Problem to work on: Which lines run from the one containing "Главная (279, 60)" to the last line of the entries? Return them exactly, with nothing more.
-------
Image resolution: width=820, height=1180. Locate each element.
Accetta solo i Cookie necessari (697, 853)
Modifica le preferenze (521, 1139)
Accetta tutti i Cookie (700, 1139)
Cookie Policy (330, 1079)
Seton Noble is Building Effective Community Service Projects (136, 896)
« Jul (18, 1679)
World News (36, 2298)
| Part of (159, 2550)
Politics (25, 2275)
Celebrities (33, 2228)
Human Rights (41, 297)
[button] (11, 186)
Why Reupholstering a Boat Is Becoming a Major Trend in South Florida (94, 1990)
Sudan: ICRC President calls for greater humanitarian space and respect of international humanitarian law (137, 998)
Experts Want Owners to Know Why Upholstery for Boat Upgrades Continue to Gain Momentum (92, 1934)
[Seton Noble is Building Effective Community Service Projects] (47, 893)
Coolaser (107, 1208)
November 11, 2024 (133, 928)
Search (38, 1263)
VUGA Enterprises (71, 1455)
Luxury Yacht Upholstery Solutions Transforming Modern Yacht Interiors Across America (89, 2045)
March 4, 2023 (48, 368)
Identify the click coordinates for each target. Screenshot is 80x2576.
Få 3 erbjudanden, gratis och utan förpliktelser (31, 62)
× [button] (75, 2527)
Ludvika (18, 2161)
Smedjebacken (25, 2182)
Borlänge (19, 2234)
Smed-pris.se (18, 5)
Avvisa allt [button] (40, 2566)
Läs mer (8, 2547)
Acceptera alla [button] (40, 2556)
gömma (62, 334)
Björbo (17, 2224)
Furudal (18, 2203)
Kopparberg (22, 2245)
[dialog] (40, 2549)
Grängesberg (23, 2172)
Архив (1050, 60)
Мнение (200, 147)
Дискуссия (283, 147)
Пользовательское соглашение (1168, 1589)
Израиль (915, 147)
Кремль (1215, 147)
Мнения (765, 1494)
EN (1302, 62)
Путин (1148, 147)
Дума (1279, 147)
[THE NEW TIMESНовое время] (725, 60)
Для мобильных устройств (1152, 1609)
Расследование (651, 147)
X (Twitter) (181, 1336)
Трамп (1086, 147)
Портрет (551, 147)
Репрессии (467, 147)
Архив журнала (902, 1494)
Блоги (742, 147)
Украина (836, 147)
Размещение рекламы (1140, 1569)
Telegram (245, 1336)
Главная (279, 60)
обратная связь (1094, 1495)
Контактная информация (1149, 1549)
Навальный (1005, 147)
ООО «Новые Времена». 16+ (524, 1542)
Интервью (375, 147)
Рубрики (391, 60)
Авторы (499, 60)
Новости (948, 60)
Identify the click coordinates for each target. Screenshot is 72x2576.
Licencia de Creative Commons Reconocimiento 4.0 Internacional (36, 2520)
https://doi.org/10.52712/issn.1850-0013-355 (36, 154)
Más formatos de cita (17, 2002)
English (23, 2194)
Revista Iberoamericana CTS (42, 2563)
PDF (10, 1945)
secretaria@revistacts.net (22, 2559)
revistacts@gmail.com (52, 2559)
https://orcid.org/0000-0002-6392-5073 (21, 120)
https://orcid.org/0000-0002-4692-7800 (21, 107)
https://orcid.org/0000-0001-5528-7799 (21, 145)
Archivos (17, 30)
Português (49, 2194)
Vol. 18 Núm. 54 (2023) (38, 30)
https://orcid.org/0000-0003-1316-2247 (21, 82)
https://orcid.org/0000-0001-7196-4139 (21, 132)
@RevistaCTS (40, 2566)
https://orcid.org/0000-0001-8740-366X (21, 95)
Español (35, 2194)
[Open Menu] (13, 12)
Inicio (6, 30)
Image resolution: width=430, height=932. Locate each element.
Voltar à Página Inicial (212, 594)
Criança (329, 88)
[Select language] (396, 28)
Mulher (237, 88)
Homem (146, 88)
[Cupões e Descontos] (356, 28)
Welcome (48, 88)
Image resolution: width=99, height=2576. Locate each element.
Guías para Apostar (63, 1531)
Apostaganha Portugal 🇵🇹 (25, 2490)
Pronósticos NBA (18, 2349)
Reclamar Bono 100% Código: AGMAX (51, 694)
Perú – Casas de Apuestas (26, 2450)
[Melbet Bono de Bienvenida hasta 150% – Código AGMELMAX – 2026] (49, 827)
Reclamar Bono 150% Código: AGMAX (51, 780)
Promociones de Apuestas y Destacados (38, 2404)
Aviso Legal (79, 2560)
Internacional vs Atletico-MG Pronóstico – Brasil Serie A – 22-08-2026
-------
Expected answer:
Главная (279, 60)
обратная связь (1094, 1495)
Контактная информация (1149, 1549)
Навальный (1005, 147)
ООО «Новые Времена». 16+ (524, 1542)
Интервью (375, 147)
Рубрики (391, 60)
Авторы (499, 60)
Новости (948, 60)
Identify the click coordinates for each target. Screenshot is 72x2576.
Licencia de Creative Commons Reconocimiento 4.0 Internacional (36, 2520)
https://doi.org/10.52712/issn.1850-0013-355 (36, 154)
Más formatos de cita (17, 2002)
English (23, 2194)
Revista Iberoamericana CTS (42, 2563)
PDF (10, 1945)
secretaria@revistacts.net (22, 2559)
revistacts@gmail.com (52, 2559)
https://orcid.org/0000-0002-6392-5073 (21, 120)
https://orcid.org/0000-0002-4692-7800 (21, 107)
https://orcid.org/0000-0001-5528-7799 (21, 145)
Archivos (17, 30)
Português (49, 2194)
Vol. 18 Núm. 54 (2023) (38, 30)
https://orcid.org/0000-0003-1316-2247 (21, 82)
https://orcid.org/0000-0001-7196-4139 (21, 132)
@RevistaCTS (40, 2566)
https://orcid.org/0000-0001-8740-366X (21, 95)
Español (35, 2194)
[Open Menu] (13, 12)
Inicio (6, 30)
Image resolution: width=430, height=932. Locate each element.
Voltar à Página Inicial (212, 594)
Criança (329, 88)
[Select language] (396, 28)
Mulher (237, 88)
Homem (146, 88)
[Cupões e Descontos] (356, 28)
Welcome (48, 88)
Image resolution: width=99, height=2576. Locate each element.
Guías para Apostar (63, 1531)
Apostaganha Portugal 🇵🇹 (25, 2490)
Pronósticos NBA (18, 2349)
Reclamar Bono 100% Código: AGMAX (51, 694)
Perú – Casas de Apuestas (26, 2450)
[Melbet Bono de Bienvenida hasta 150% – Código AGMELMAX – 2026] (49, 827)
Reclamar Bono 150% Código: AGMAX (51, 780)
Promociones de Apuestas y Destacados (38, 2404)
Aviso Legal (79, 2560)
Internacional vs Atletico-MG Pronóstico – Brasil Serie A – 22-08-2026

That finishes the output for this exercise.